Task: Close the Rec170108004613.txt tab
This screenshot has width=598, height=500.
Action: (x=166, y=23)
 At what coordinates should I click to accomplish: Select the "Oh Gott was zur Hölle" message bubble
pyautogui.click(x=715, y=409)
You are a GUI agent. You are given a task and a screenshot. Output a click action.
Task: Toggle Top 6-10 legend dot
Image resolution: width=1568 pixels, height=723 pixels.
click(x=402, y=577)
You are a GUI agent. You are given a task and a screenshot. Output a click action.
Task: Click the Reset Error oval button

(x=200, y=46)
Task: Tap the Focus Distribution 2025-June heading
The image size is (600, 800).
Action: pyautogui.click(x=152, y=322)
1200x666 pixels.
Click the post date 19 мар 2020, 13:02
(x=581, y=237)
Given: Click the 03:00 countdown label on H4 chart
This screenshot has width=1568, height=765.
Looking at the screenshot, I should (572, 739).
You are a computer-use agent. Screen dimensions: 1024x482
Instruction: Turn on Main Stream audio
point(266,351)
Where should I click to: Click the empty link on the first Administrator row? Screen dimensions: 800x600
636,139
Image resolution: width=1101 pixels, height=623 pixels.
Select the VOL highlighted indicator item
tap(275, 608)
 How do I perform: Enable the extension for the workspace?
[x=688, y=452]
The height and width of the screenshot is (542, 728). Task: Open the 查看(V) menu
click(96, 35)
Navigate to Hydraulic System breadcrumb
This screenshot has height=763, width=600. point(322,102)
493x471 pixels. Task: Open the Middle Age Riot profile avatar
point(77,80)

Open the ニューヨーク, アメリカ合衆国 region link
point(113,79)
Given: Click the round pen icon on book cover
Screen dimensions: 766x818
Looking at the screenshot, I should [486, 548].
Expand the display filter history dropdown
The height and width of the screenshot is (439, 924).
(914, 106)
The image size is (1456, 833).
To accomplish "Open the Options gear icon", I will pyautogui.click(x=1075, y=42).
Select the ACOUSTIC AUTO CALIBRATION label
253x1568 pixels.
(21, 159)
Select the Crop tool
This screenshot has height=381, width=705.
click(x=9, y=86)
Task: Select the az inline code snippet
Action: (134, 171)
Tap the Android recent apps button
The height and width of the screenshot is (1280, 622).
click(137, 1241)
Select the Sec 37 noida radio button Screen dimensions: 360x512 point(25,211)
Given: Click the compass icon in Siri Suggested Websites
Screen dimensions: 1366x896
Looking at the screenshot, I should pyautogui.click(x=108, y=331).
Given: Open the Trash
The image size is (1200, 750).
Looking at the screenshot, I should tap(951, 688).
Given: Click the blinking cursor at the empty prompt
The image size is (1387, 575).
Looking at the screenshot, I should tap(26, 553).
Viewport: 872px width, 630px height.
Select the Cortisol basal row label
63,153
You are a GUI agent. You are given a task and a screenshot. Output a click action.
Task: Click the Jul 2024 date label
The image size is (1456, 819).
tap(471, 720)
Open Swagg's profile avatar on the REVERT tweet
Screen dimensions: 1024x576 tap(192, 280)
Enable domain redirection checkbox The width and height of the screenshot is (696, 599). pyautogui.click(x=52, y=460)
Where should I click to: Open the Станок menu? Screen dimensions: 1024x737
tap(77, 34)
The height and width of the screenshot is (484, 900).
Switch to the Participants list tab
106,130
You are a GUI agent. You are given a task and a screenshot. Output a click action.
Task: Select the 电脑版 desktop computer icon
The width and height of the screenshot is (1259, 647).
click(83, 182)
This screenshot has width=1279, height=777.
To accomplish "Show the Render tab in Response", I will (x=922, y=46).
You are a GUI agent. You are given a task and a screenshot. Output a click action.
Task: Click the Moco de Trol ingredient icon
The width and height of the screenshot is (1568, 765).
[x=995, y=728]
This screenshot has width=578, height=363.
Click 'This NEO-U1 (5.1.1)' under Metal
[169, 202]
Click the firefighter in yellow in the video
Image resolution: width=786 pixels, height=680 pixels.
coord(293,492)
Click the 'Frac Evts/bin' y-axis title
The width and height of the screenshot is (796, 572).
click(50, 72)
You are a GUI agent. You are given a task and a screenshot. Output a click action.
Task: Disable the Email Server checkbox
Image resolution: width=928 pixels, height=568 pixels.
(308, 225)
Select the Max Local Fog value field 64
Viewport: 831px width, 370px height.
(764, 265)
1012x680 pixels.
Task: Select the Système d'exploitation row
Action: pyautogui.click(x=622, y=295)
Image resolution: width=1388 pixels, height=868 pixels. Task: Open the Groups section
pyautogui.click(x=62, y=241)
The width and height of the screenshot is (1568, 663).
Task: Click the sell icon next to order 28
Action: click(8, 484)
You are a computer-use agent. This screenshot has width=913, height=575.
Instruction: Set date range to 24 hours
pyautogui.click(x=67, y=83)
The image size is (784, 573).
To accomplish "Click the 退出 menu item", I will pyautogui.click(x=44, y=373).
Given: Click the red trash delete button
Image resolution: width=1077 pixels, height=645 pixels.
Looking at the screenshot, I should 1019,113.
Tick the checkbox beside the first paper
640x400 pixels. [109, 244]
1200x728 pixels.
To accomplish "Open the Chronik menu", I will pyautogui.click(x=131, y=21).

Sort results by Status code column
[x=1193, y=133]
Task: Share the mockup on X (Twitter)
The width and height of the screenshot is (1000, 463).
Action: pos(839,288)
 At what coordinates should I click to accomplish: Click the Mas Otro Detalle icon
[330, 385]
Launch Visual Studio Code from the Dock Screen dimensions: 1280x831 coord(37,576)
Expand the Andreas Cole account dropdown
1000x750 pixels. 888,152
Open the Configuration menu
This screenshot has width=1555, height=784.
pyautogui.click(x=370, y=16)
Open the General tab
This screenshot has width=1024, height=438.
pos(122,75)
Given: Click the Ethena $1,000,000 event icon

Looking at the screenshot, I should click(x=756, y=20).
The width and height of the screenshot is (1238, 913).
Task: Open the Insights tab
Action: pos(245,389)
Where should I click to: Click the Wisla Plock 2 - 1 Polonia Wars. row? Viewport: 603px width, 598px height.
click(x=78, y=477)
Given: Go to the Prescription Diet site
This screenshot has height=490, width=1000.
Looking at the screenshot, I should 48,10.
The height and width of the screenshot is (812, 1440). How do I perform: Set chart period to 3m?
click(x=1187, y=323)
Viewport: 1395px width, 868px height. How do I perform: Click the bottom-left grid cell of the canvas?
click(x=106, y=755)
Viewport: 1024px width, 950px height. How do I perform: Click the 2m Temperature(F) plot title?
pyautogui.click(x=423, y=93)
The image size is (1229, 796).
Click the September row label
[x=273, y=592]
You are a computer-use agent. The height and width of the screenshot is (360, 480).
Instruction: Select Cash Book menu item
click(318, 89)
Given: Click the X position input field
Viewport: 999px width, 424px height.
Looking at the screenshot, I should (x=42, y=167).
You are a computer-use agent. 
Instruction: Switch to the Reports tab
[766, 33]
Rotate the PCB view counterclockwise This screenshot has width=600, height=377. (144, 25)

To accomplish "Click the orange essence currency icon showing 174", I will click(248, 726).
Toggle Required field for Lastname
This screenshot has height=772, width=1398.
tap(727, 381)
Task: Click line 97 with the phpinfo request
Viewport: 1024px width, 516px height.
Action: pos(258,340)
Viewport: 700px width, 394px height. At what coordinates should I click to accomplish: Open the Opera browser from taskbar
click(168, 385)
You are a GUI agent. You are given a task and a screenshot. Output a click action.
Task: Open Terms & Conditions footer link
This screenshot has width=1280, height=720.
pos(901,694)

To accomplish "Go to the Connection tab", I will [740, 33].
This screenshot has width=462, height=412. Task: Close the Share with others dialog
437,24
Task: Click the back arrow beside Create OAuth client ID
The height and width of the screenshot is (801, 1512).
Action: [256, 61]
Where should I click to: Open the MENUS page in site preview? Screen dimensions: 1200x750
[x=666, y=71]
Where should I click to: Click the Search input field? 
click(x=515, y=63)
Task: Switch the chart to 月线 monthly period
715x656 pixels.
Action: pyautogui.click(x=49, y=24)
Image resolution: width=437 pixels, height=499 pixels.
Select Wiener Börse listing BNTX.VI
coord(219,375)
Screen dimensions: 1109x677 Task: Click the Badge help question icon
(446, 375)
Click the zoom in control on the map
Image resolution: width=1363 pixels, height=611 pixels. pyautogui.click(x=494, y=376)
....
=== Work order ===
The response must repeat exactly the lines from the top of the material through the line containing "Tap the Android recent apps button", both included, with no other output.

=== Reply ===
Task: Close the Rec170108004613.txt tab
This screenshot has width=598, height=500.
Action: (x=166, y=23)
 At what coordinates should I click to accomplish: Select the "Oh Gott was zur Hölle" message bubble
pyautogui.click(x=715, y=409)
You are a GUI agent. You are given a task and a screenshot. Output a click action.
Task: Toggle Top 6-10 legend dot
Image resolution: width=1568 pixels, height=723 pixels.
click(x=402, y=577)
You are a GUI agent. You are given a task and a screenshot. Output a click action.
Task: Click the Reset Error oval button

(x=200, y=46)
Task: Tap the Focus Distribution 2025-June heading
The image size is (600, 800).
Action: pyautogui.click(x=152, y=322)
1200x666 pixels.
Click the post date 19 мар 2020, 13:02
(x=581, y=237)
Given: Click the 03:00 countdown label on H4 chart
This screenshot has width=1568, height=765.
Looking at the screenshot, I should (572, 739).
You are a computer-use agent. Screen dimensions: 1024x482
Instruction: Turn on Main Stream audio
point(266,351)
Where should I click to: Click the empty link on the first Administrator row? Screen dimensions: 800x600
636,139
Image resolution: width=1101 pixels, height=623 pixels.
Select the VOL highlighted indicator item
tap(275, 608)
 How do I perform: Enable the extension for the workspace?
[x=688, y=452]
The height and width of the screenshot is (542, 728). Task: Open the 查看(V) menu
click(96, 35)
Navigate to Hydraulic System breadcrumb
This screenshot has height=763, width=600. point(322,102)
493x471 pixels. Task: Open the Middle Age Riot profile avatar
point(77,80)

Open the ニューヨーク, アメリカ合衆国 region link
point(113,79)
Given: Click the round pen icon on book cover
Screen dimensions: 766x818
Looking at the screenshot, I should [486, 548].
Expand the display filter history dropdown
The height and width of the screenshot is (439, 924).
(914, 106)
The image size is (1456, 833).
To accomplish "Open the Options gear icon", I will pyautogui.click(x=1075, y=42).
Select the ACOUSTIC AUTO CALIBRATION label
253x1568 pixels.
(21, 159)
Select the Crop tool
This screenshot has height=381, width=705.
click(x=9, y=86)
Task: Select the az inline code snippet
Action: (134, 171)
Tap the Android recent apps button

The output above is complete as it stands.